Full question: A function $f$ from a space $X, \tau$ to a space $Y, \tau'$ is said to be open if $f(V)$ is open in $Y$ whenever $V$ is an open subset of $X$. Prove that the projection $p_i$ from the product space $X_I S_i \tau$ into $S_i \tau_i$ is open for each $i \in I$.
Attempt: Let $S = \Pi_{i \in I} S_i$ be the product space. Then, let $p_i: S, \tau \to S_i, \tau_i$ be the projection $p_i(s) = s_i$ for each $s \in S$. Then, $p_i$ is continuous for all $i \in I$.
Then, if $V_i$ is open in $S_i$, then $p_i^{-1}(V_i) = S$ is one of the open sets in the basis, namely $\{\Pi_I V_i : V_i \text{ open in } S_i \text{ and } V_i = S_i \text{ for all but at most finitely many i}\}$, and we see clearly that $V_i$ fits the criteria for all $i \in I$ because we defined $V_i$ as being open in $S_i$ and $I$ is a finitely countable set, hence there will be at most finitely many $i$ for which $V_i = S_i$.
Thus, the projection $p_i$ is open for each $i \in I$.
I'm not sure if I tackled this correctly and wanted to make sure I was on the right track or got it right.
A point $f \in X = \prod_i X_{i \in I}$ is by definition a function $f: I \mapsto \cup_{i \in I} X_i$ such that $\forall_{i\in I}: f(i) \in X_i$.
For every fixed $j \in I$, the projection $p_j: \prod_{i \in I} X_i \mapsto X_j$ on the $j$-th coordinate is defined by $p_j(f) = f(j)$.
By definition of the product topology on $X$, the standard base of that topology is given by all sets of the form $\cap_{i \in F} (p_i)^{-1}[U_i]$, where $F$ is any finite subset of $I$, and $U_i$ is an open subset of $X_i$ for every $ i \in F$.

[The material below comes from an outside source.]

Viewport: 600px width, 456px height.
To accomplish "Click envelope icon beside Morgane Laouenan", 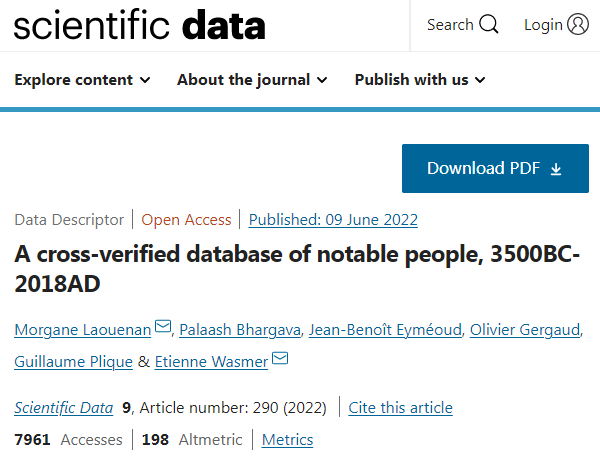I will click(x=163, y=327).
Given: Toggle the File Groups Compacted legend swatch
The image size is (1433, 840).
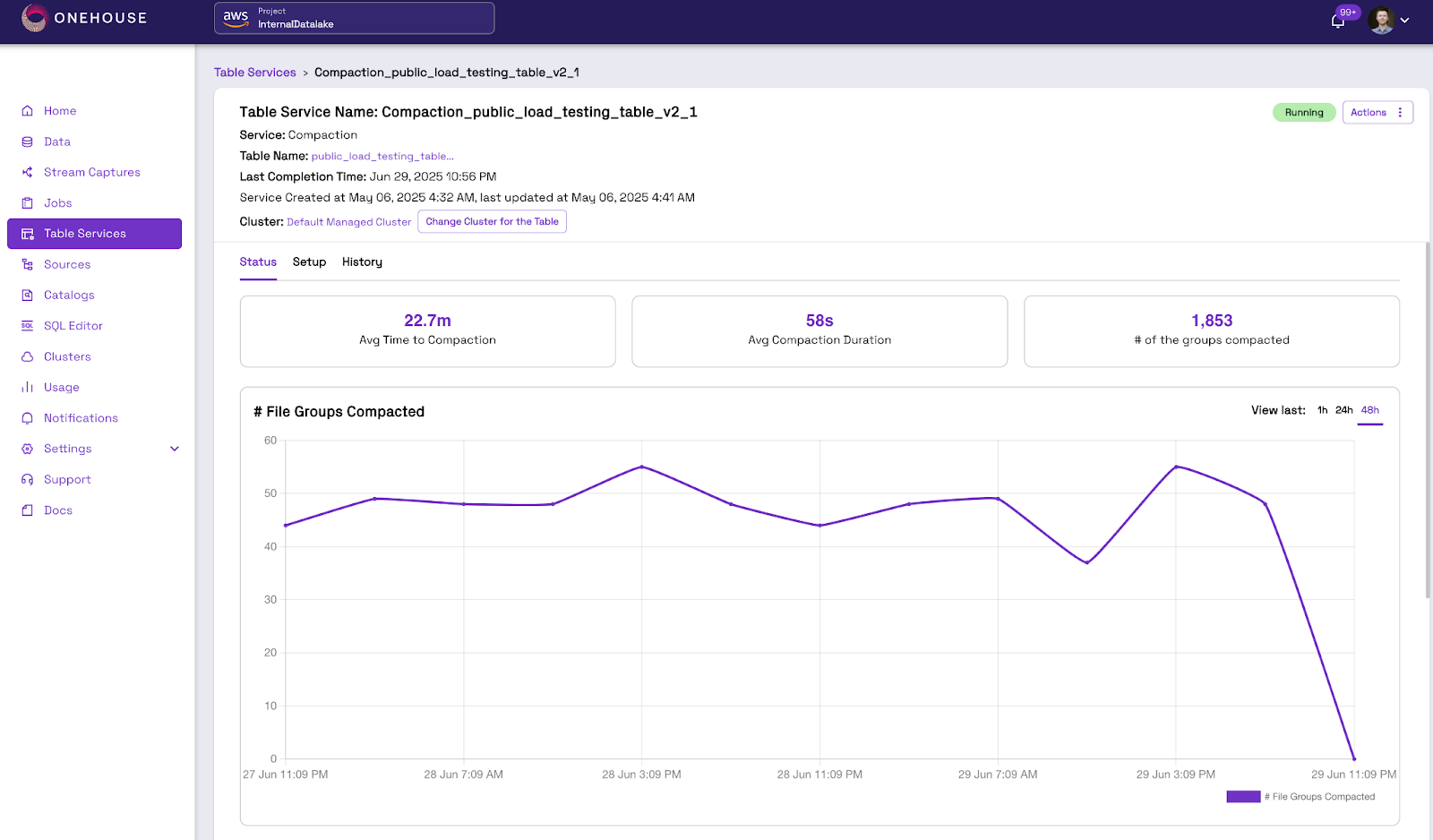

Proposition: a function $f: X \mapsto Y$ between topological spaces is open iff for some fixed base $\mathcal{B}$ for the topology of $X$ we have that $f[O]$ is open in $Y$ for all members of $\mathcal{B}$. (This essentially means that we can check openness of a function by checking not on all open sets but it's enough to check for basic open sets, for some (convenient) base for $X$).
The proof of the proposition is simple: right to left is trivial, as basic open sets are open in particular, and if $O \subset X$ is open, we can write $O = \cup_{B \in \mathcal{B}'}$ for some subfamily $\mathcal{B}' \subset \mathcal{B}$. As direct function images commute with arbitrary unions we have $f[O] = f[\cup_{B \in \mathcal{B}'} B] = \cup_{B \in \mathcal{B}'} f[B]$, which is by assumption a union of open subsets of $Y$, hence open in $Y$ as well.
Now, the proof that projections are open just comes down to the observation that for $j \in I$, $F$ a finite subset of $I$, $U_i \subset X_i$ open for all $i \in F$ we have that
$$p_j[\cap_{i \in F} (p_i)^{-1}[U_i]] = U_j \mbox{ if } j \in F, \mbox{ and } = X_j \mbox{ otherwise.}$$
And both alternatives are indeed open in $X_j$, as required. Here we do assume all $X_i$ are non-empty, to avoid trivialities.